**Given information:**
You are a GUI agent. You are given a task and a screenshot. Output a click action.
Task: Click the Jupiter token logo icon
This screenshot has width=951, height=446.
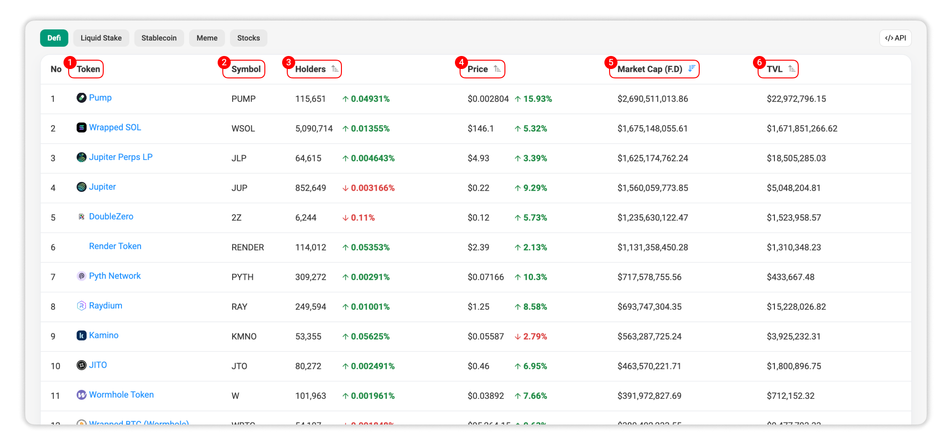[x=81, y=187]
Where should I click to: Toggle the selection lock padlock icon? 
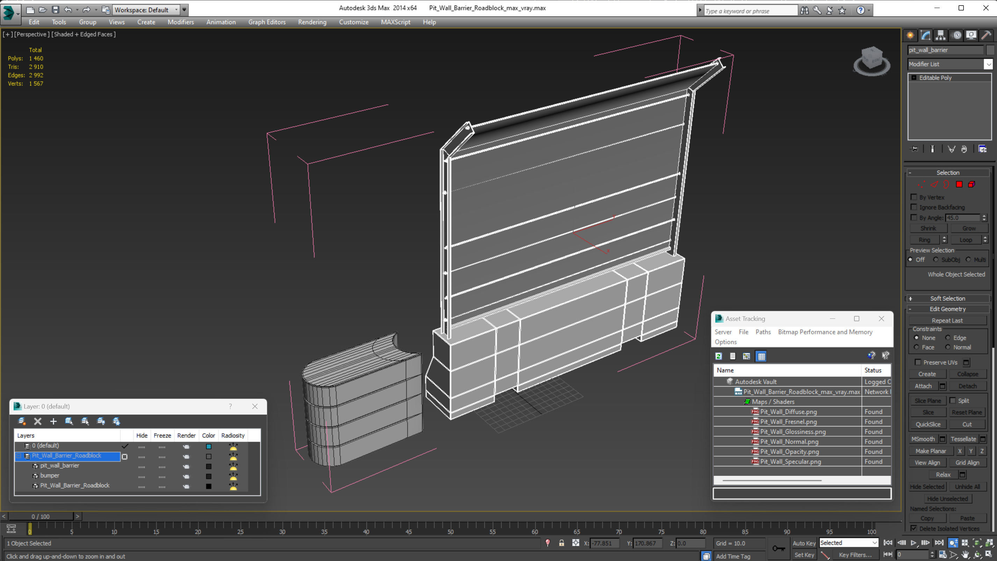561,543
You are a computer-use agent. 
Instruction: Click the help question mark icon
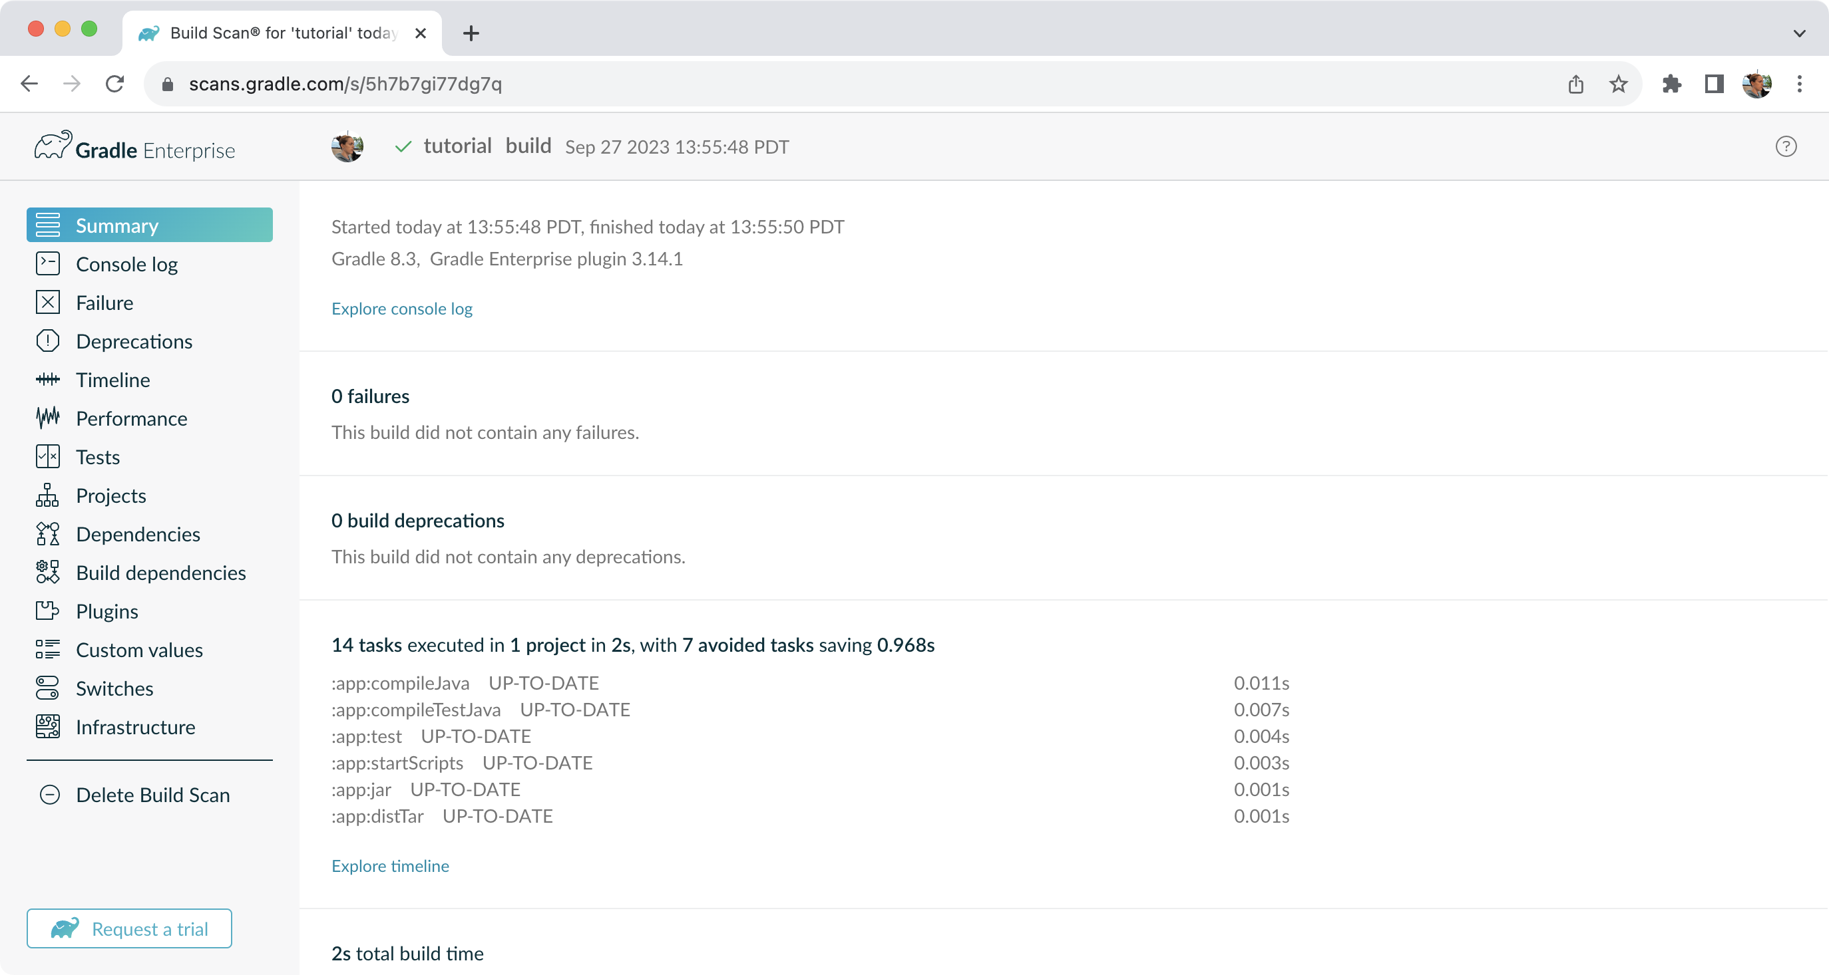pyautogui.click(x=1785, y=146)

**What you will do:**
After removing the pictures, set down every record above exactly as it stands.

**Solution for this exercise:**
You are a GUI agent. You are given a task and a screenshot. Output a click action.
Task: Click the Jupiter token logo icon
This screenshot has width=951, height=446.
[x=81, y=187]
Where should I click to: Toggle the selection lock padlock icon? 
561,543
You are a computer-use agent. 
Instruction: Click the help question mark icon
pyautogui.click(x=1785, y=146)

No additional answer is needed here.